[Source data]
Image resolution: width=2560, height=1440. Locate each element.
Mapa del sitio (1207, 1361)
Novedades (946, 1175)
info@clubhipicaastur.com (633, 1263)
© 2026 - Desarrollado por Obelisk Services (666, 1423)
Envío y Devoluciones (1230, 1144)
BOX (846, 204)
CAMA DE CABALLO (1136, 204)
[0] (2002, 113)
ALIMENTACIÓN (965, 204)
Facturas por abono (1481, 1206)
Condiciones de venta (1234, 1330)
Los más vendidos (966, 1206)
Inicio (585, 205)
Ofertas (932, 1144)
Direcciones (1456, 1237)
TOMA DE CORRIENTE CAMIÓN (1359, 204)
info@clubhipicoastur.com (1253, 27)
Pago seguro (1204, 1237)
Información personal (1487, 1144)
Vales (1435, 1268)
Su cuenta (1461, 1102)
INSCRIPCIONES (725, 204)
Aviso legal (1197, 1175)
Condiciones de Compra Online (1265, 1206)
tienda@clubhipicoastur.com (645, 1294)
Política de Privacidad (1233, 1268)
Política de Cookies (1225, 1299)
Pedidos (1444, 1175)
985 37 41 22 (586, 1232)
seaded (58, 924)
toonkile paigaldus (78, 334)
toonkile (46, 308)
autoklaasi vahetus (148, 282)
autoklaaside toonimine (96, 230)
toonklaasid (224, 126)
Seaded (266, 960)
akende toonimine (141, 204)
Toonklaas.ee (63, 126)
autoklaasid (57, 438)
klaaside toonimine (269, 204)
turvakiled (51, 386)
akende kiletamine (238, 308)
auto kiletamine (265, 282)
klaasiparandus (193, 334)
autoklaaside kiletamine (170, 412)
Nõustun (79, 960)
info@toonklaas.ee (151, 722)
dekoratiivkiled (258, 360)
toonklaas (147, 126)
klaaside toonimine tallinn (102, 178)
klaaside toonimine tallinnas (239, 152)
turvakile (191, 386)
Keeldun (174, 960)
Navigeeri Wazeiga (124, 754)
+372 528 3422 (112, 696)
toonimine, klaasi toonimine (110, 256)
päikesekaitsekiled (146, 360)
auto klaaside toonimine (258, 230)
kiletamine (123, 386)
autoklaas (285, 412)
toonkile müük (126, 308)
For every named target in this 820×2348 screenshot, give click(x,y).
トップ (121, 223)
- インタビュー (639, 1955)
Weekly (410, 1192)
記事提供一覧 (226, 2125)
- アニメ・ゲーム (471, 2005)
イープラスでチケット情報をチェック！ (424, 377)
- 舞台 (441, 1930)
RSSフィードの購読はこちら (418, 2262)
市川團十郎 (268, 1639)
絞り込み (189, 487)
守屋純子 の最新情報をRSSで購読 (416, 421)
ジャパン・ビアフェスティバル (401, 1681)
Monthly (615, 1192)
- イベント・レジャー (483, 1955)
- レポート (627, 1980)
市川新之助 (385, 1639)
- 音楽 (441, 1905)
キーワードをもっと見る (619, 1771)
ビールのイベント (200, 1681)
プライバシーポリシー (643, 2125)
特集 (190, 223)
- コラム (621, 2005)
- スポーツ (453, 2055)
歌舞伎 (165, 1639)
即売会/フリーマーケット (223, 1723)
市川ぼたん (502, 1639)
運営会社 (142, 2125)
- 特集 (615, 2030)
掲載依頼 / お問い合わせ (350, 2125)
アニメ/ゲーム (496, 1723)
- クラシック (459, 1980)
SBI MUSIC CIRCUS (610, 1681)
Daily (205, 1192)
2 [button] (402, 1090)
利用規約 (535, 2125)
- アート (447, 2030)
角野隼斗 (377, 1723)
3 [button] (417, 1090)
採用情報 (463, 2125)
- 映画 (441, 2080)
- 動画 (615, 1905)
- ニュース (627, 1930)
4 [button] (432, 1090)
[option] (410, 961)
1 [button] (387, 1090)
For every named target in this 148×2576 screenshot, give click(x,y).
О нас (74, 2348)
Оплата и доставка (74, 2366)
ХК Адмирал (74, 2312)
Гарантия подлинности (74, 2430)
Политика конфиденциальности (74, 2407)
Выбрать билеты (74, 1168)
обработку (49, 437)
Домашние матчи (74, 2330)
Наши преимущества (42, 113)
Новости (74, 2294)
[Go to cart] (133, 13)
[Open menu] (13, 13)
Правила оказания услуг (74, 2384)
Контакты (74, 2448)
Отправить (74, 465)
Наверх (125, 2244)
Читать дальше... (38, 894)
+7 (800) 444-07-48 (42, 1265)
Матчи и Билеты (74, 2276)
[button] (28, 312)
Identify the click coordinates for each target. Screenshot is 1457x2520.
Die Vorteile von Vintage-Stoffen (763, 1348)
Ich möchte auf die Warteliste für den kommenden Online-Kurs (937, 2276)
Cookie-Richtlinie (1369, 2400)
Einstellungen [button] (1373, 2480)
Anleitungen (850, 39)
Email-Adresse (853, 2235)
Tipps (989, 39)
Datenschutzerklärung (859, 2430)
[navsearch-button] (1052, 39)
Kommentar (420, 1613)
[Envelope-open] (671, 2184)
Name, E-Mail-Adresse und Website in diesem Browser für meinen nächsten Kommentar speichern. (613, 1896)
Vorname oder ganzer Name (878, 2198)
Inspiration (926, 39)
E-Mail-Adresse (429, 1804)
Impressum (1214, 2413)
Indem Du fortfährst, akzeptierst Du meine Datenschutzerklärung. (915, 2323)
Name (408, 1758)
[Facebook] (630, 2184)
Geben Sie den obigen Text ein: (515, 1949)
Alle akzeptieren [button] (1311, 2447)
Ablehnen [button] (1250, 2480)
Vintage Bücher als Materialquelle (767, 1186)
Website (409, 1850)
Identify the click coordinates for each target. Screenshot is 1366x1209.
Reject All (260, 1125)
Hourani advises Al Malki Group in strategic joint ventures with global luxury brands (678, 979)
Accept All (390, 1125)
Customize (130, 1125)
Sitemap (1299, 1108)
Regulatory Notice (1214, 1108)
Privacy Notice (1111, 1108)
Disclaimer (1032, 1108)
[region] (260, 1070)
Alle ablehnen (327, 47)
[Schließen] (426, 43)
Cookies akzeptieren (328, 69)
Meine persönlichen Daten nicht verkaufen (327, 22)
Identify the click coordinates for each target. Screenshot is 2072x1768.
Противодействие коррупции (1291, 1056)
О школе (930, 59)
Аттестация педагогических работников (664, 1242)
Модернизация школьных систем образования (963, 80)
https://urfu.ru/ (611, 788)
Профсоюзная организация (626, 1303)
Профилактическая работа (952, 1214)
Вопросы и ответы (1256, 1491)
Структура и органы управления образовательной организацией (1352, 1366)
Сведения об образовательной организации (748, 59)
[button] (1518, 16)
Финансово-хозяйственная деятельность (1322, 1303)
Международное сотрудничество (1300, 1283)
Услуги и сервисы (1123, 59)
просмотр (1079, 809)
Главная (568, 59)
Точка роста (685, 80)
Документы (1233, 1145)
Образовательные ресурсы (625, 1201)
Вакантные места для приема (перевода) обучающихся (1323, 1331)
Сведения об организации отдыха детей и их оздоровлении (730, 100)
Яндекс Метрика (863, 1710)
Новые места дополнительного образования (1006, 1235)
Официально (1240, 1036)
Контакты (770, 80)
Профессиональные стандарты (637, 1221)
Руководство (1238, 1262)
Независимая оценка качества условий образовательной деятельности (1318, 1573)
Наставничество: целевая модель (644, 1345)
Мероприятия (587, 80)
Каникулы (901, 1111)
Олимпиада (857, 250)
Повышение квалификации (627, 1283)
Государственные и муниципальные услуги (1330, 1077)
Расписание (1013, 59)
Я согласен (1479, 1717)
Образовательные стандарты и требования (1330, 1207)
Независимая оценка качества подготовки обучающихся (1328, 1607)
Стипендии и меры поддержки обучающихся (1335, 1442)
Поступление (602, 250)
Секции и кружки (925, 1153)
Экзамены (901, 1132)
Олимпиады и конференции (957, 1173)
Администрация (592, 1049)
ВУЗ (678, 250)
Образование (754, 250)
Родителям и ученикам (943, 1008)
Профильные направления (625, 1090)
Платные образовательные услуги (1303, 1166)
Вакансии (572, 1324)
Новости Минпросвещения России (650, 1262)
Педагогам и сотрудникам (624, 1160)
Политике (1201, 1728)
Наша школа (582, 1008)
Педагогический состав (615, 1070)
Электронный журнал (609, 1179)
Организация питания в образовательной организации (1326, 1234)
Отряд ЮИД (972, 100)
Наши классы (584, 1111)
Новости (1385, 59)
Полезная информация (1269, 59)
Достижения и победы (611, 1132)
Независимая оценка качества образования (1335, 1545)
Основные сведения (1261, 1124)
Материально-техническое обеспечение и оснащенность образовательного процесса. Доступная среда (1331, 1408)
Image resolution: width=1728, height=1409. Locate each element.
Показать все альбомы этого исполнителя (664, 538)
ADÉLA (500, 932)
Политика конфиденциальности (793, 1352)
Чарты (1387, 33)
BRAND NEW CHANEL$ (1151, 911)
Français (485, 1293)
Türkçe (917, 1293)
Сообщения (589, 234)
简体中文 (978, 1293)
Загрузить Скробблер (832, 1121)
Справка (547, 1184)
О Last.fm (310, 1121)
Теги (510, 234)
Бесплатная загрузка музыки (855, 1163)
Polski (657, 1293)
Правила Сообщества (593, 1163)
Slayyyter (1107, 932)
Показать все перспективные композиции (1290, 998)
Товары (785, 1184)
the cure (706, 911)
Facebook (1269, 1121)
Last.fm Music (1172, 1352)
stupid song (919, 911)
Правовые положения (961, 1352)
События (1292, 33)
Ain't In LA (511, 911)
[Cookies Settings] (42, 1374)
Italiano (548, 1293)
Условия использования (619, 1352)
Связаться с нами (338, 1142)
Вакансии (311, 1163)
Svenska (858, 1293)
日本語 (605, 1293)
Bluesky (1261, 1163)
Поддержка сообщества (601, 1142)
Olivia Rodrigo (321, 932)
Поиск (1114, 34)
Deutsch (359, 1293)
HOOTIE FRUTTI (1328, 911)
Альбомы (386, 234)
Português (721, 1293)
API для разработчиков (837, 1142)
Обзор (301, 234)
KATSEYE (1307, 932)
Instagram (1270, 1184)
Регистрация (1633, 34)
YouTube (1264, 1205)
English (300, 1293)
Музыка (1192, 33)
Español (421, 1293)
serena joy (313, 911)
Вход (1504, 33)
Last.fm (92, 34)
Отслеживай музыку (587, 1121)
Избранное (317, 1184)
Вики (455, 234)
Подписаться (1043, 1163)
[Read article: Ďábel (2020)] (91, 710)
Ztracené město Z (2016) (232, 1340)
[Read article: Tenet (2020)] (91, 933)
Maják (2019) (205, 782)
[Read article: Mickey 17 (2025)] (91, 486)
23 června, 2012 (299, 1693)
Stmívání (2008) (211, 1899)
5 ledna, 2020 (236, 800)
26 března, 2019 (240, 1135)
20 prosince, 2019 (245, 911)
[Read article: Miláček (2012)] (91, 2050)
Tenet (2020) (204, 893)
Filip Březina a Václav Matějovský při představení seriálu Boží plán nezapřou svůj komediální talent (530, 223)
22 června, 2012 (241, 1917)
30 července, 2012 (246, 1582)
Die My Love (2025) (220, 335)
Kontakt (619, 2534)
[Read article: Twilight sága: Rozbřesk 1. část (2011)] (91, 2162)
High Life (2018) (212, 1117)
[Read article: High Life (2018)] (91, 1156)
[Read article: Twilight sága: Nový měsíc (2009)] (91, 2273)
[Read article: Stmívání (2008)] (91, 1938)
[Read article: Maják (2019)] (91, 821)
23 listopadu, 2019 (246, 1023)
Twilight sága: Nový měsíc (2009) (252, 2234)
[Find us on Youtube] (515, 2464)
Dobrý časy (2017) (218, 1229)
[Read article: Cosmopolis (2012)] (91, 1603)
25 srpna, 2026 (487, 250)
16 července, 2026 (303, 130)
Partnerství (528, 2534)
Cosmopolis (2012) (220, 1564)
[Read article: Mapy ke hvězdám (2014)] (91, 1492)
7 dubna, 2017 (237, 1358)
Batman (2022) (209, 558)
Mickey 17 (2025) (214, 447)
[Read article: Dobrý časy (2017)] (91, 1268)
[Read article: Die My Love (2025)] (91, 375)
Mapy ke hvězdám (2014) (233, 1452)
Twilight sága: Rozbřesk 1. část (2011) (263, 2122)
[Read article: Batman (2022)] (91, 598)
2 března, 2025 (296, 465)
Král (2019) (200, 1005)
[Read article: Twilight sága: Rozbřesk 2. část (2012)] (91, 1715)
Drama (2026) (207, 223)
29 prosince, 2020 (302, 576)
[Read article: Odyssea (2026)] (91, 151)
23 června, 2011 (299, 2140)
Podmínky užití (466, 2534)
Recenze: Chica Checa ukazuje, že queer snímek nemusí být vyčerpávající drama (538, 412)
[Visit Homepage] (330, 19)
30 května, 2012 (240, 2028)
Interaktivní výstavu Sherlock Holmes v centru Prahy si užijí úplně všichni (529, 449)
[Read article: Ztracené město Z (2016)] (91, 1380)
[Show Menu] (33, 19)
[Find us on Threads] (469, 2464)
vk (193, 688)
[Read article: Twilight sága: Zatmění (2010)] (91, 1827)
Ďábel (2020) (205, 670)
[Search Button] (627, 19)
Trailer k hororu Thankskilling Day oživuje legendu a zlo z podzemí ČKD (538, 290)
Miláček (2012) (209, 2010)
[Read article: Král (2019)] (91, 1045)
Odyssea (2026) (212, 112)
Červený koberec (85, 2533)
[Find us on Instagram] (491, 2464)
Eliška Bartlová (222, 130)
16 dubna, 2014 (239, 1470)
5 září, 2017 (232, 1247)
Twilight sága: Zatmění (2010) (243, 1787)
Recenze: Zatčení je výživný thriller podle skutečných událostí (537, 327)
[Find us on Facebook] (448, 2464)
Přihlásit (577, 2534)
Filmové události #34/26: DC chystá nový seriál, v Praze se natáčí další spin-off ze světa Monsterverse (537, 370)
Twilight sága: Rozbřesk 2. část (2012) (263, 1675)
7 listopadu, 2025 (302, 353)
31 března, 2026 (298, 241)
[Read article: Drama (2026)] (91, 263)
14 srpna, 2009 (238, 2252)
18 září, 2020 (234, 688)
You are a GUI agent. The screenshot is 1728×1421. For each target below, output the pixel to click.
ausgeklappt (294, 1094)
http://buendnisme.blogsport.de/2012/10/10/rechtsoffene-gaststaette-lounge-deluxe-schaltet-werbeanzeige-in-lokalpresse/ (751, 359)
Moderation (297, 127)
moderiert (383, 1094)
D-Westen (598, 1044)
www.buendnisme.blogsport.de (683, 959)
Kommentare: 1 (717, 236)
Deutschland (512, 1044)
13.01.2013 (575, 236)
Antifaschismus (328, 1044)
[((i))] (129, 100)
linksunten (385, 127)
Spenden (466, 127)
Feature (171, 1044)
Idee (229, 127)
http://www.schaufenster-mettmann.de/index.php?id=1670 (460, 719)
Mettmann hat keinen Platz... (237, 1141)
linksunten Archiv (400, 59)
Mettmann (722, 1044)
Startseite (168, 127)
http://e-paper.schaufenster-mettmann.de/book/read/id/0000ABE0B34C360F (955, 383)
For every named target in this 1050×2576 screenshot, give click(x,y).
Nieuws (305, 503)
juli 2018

* [What you will do] Where the records above contain a line with "Spenden (466, 127)", repeat that line and each later line through the end, exactly, and nothing more.

* [Exercise response]
Spenden (466, 127)
Feature (171, 1044)
Idee (229, 127)
http://www.schaufenster-mettmann.de/index.php?id=1670 (460, 719)
Mettmann hat keinen Platz... (237, 1141)
linksunten Archiv (400, 59)
Mettmann (722, 1044)
Startseite (168, 127)
http://e-paper.schaufenster-mettmann.de/book/read/id/0000ABE0B34C360F (955, 383)
For every named target in this 1050×2576 screenshot, give click(x,y).
Nieuws (305, 503)
juli 2018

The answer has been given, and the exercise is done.